Der König des Gesellschaftsstücks

Von Oliver Bentz

Seine Erfolge erreichten beispiellose Dimensionen. Es gab Zeiten, da in den großen Theaterstädten Europas zugleich drei Stücke von ihm gespielt wurden, und in New York lief einmal eines seiner Stücke zugleich in drei Sprachen", Sberichtete der Schriftsteller Friedrich Torberg über den Dramatiker Franz Molnár, der mit seinen Gesellschaftskomödien im ersten Drittel des letzten Jahrhunderts die Bühnen der Welt eroberte. Geistreich-pointierte Dialoge waren das Markenzeichen von Molnárs Lustspielen, in denen der vor fünfzig Jahren im amerikanischen Exil verstorbene Autor ein heiter-ironisches Bild der alten Donaumonarchie unter Anwendung bühnenwirksamer Effekte, hohem Einfallsreichtum und einem gepflegten Konversationsstil seiner Figuren zeichnete.

* _INHALT DES DATENSATZES_

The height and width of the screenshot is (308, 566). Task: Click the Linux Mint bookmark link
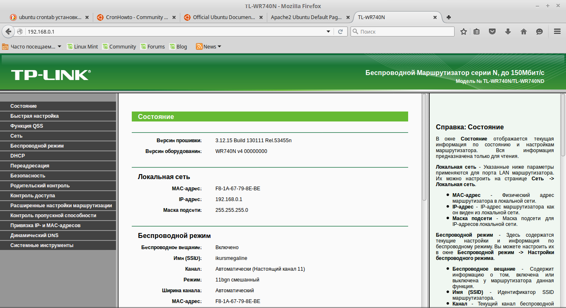click(x=82, y=47)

* _MATERIAL ERKUNDEN_
- a) Welches Markenzeichen hatten Molnárs Lustspiele laut dem Lesetext?
- b) Schreiben Sie den Text über Franz Molnár im Anschluss an seinen letzten Satz weiter.

* _LÖSUNGEN ZUR ÜBUNG_
- a) Geistreich-pointierte Dialoge.

- b)
Unter dem Namen Ferenc Neumann am 12. Jänner 1878 in Budapest als Sohn eines wohlhabenden jüdischen Arztes geboren, änderte der junge Mann mit 17 Jahren seinen Namen in Molnár, was zu deutsch Müller heißt, ein Beruf, den sein Lieblingsonkel ausübte. Er ging nach Genf und studierte dem elterlichen Willen folgend Jura. Daneben jedoch malte er und verfasste Feuilletons für verschiedene Budapester Zeitungen. Erste Erfolge hatte der junge Autor, der zeitlebens in ungarischer Sprache schrieb, als Romancier mit seinem 1907 erschienenen Jugendroman "Die Jungen der Paulstraße" und als Dramatiker mit dem im gleichen Jahr uraufgeführten Stück "Der Teufel", in dem die Titelfigur in Gestalt eines eleganten Herrn der Gesellschaft, der die sexuellen Probleme der Dame und andere Zwischenfälle im Leben der gehobenen Gesellschaftsschicht, die ihre Gelüste zu verbergen sucht, in Ordnung bringt.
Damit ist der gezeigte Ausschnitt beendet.